→ **THE TASK**
From the data below, copy exactly the lines that lie between the one holding "Where should I" and the one holding "Click the magnifier icon in search field", including both, and nothing more.
** Opening SOURCE MATERIAL block **
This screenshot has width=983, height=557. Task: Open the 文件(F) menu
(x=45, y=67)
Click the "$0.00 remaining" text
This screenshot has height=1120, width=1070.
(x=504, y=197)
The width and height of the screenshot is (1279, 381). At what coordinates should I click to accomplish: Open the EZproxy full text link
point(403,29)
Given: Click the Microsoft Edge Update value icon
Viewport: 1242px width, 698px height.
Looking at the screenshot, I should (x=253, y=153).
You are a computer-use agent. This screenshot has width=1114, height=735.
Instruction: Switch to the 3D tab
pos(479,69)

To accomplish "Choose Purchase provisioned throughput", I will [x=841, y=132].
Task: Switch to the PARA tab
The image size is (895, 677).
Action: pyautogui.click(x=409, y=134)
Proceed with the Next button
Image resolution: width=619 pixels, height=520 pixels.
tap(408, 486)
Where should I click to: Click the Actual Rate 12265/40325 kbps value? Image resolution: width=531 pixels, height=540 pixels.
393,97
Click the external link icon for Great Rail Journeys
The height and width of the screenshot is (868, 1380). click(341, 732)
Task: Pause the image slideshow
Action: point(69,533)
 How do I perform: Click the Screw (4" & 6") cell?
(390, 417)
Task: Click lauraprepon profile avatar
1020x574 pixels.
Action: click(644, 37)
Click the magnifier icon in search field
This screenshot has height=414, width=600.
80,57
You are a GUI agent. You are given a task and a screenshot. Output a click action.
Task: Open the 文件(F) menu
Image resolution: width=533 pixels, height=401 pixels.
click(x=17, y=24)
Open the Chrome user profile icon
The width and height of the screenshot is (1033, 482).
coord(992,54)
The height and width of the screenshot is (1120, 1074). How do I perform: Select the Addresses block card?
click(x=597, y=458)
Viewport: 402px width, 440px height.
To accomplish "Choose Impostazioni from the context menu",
** Closing SOURCE MATERIAL block **
→ **ANSWER BOX**
Where should I click to: Click the Actual Rate 12265/40325 kbps value? Image resolution: width=531 pixels, height=540 pixels.
393,97
Click the external link icon for Great Rail Journeys
The height and width of the screenshot is (868, 1380). click(341, 732)
Task: Pause the image slideshow
Action: point(69,533)
 How do I perform: Click the Screw (4" & 6") cell?
(390, 417)
Task: Click lauraprepon profile avatar
1020x574 pixels.
Action: click(644, 37)
Click the magnifier icon in search field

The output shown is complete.